====== Data ======

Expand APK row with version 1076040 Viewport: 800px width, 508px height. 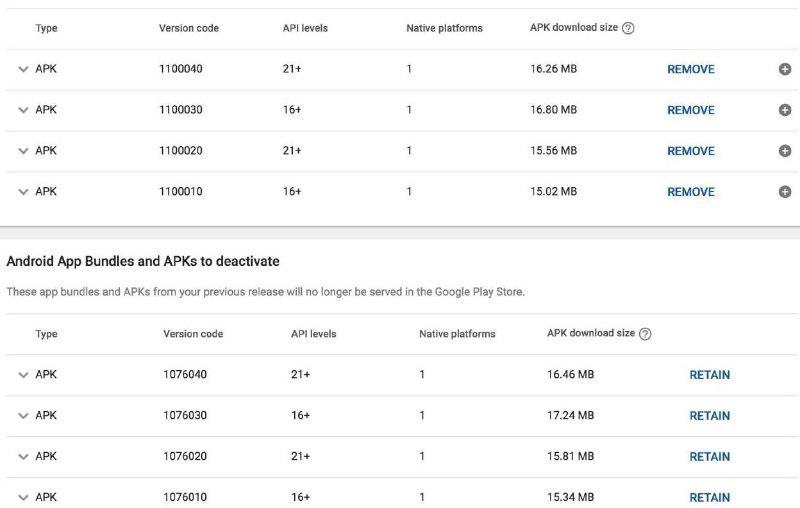[23, 375]
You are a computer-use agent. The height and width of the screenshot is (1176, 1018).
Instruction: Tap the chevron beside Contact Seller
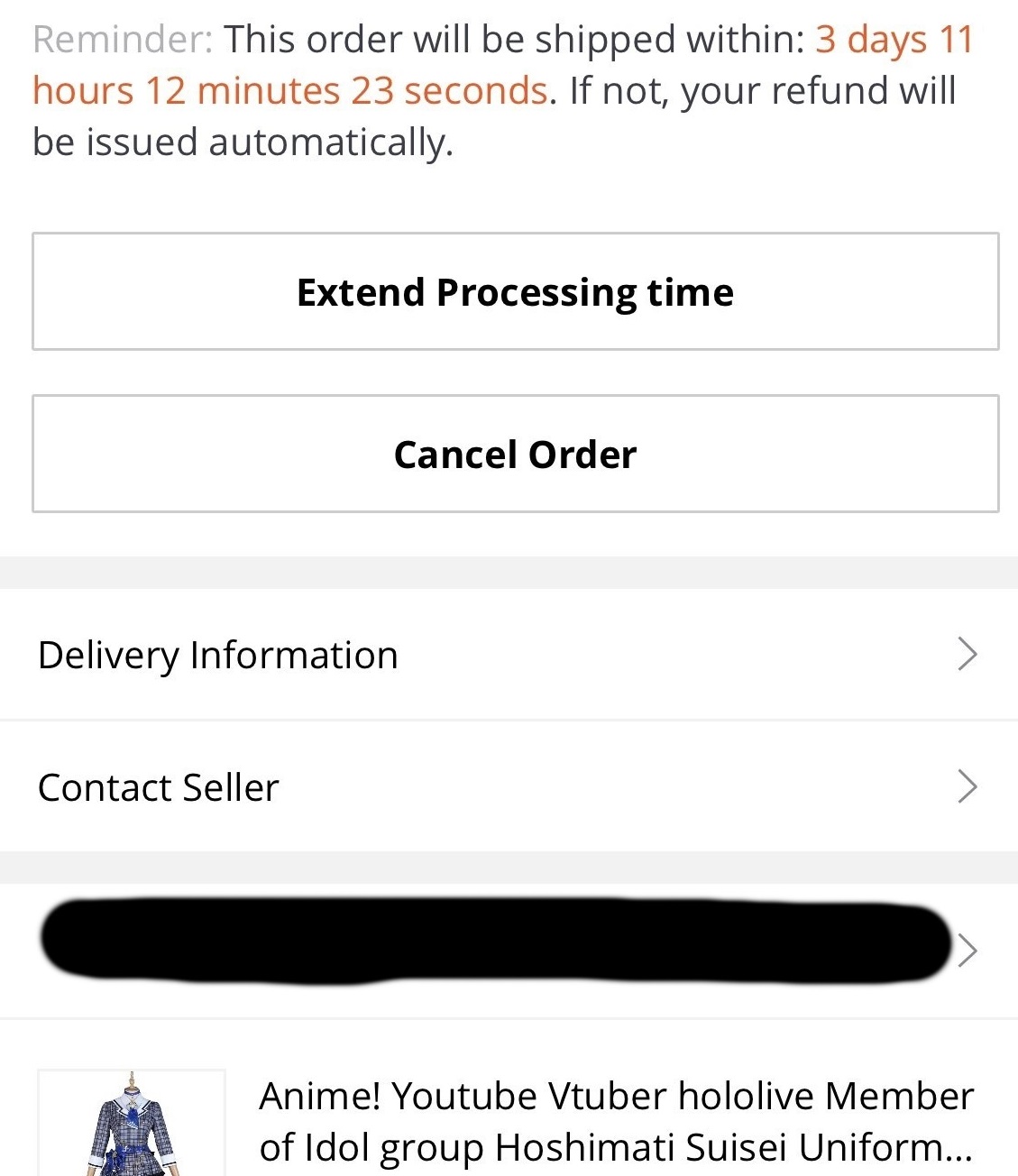click(967, 786)
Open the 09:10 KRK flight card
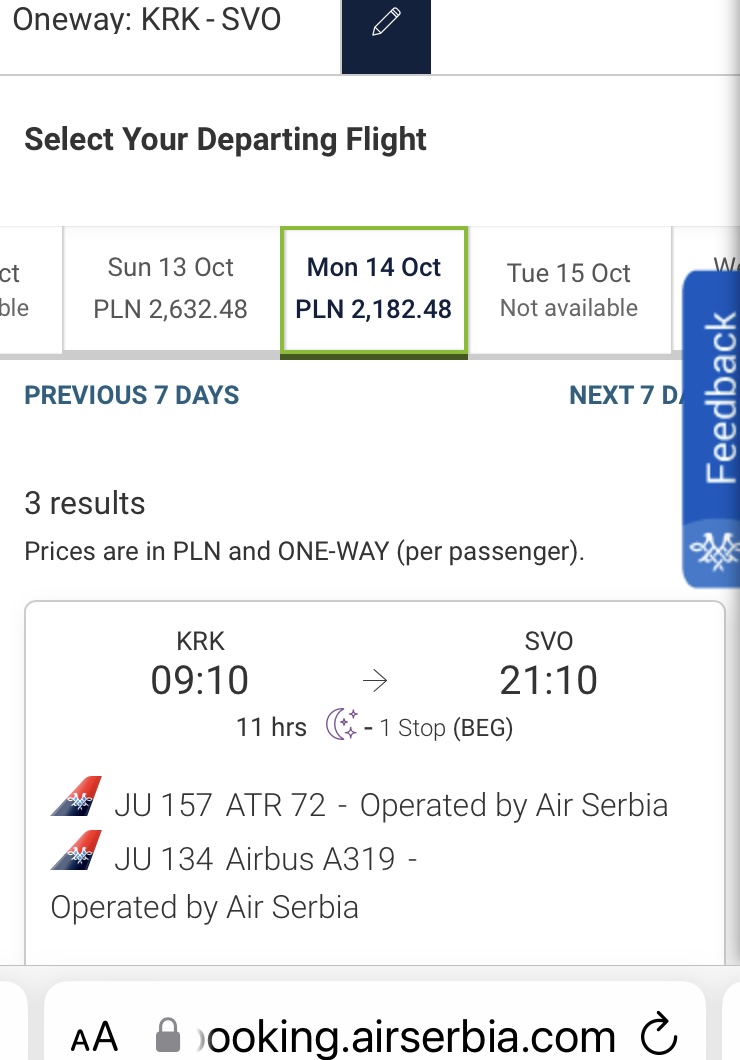740x1060 pixels. pyautogui.click(x=375, y=783)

======

* [Directions]
Copy the lines from the line that contains "You are a computer-use" through the end of the records, exactly and with nothing added; leave the pictures out.

* [Task solution]
You are a computer-use agent. The height and width of the screenshot is (1176, 1018).
Instruction: Tap the chevron beside Contact Seller
click(967, 786)
Open the 09:10 KRK flight card
740x1060 pixels. pyautogui.click(x=375, y=783)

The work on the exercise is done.